Incidentally, you may be interested in the Constrained Value library (http://student.agh.edu.pl/~kawulak/constrained_value/index.html)

I like that idea.

I quite like the idea of things like an 8bit number that stores values between 0 and 1.

I like the idea of a number type, that can store numbers in all sorts of forms, an example could be a "8bit integer / 8bit integer" or "4bit float" or whatever, you could instruct it with methods to do things such as. Have a scale defining it's limits and possibly also set limits, store 2 numbers in 3 bits. Store a value in a number of forms so that it is always quick to access for different uses or have it store it in the most specially efficient form for the value, have a number that expanded until a certain number of decimal places was reached, or forever, or all sorts of other related things.

I have some idea about a possible way to represent the expandable number in binary as well.

At least in C++ I would expect this to have such a performance overhead as to make it not worth it even trying to implement though, I guess I don't much like lexical casting automatically or using the cast syntax, prefer .toString() type methods, but especially between numerical types where it seems like it's always about fundamentally the same thing, a number.


> I do appreciate there are different views here, however if one has
> chosen boost::any already then they already know what they want,
> especially given the stuff in std. Suggesting that because you can
> cause an error an error could unexpectedly occur when you pass
> unknown objects into an unknown method in a non sensible example
> that wouldn't happen isn't helpful.

You have to appreciate where we are coming from. Your original post had code where you tried to pass the result of a runtime method as a template parameter.
This suggests you are not hugely familiar with C++ and perhaps Boost.Any, so people naturally ponder whether Boost.Any really is the right choice (often it isn't) and try to help by making sure the OP has heard about the alternatives.

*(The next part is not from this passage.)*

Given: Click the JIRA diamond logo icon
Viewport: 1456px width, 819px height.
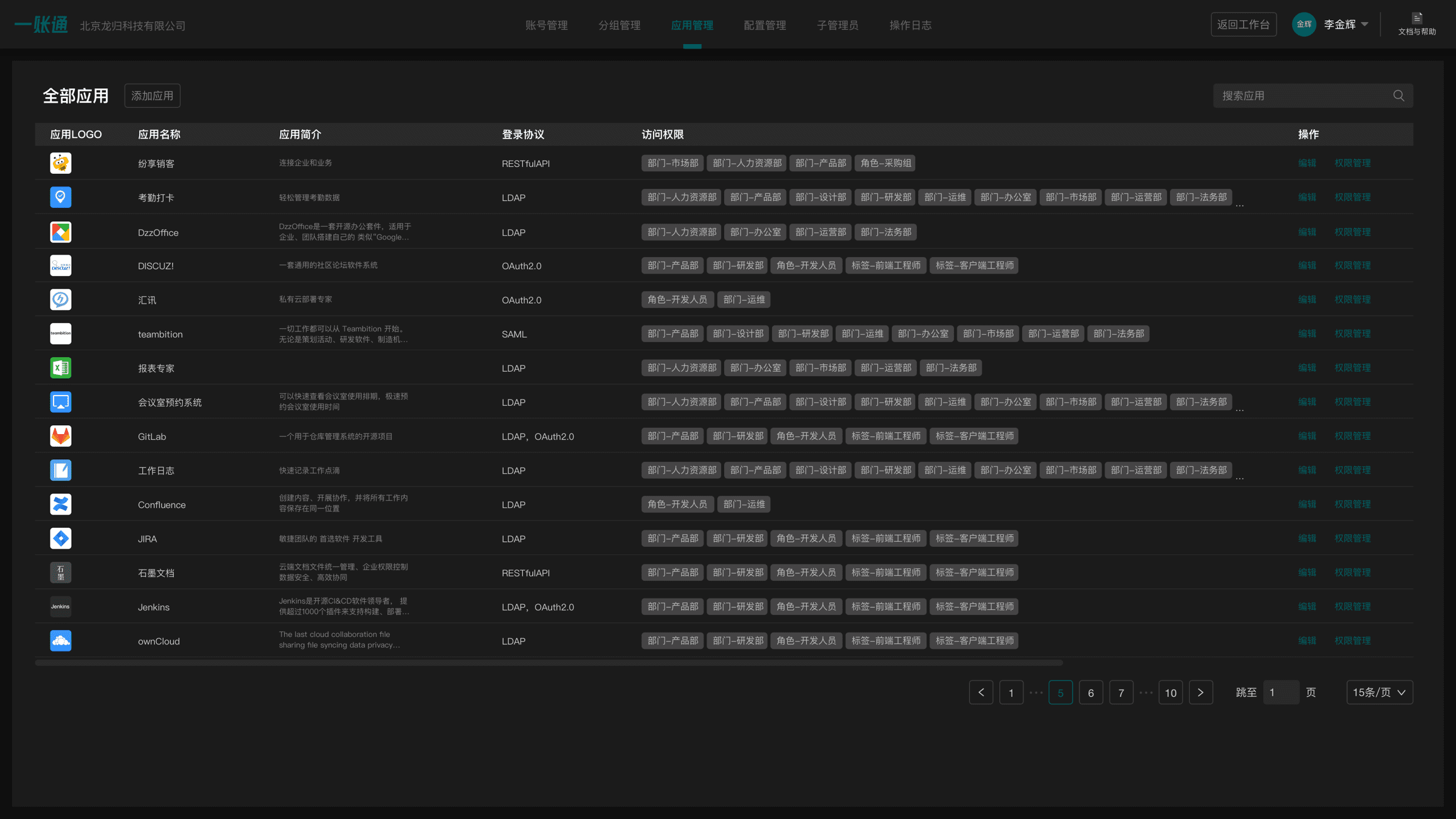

Your right, I am fairly new to C++.


> The documentation says that for boost::any a program doesn't crash
> if you try and cast an any into a type it was not set as, it gives a
> null instead.

Actually, If try to retrieve a pointer to the type, it would return a null, if you tried to retrieve a value, it would throw bad_any_cast.

Thanks.


> For crashing on stream insertion when it's contents can't be
> inserted vs giving an error that will stop the program more safely
> and tell the coder what went wrong, I think the latter is more
> desirable, unless there is a significant performance difference in
> which case either one is valid.

Right, if you went down a has_operator_stream route, you could throw an exception instead of blowing the stack.

Feel free to offer a patch along those lines if you want, but it opens up a can worms. If operator<<, why not operator+, or member foo() etc... I am sceptical that the maintainer would accept it.

Does adobe::polly offer a way to call methods on the anys content without unwrapping it? Could this be done generically for any method (I know there would be type/method safety issues)?

I'm using Peters version. My stuff is ambitious but higher level, I can't write things like this.

It would possibly make a good case to have two versions of boost::any if the generic methods could be implemented, would also close the can of worms, nothing would ever need to be added to it again.

Maybe I have overlooked that a stream and other such things are probably not proper methods at any level and so there are a few worms, but a finite number.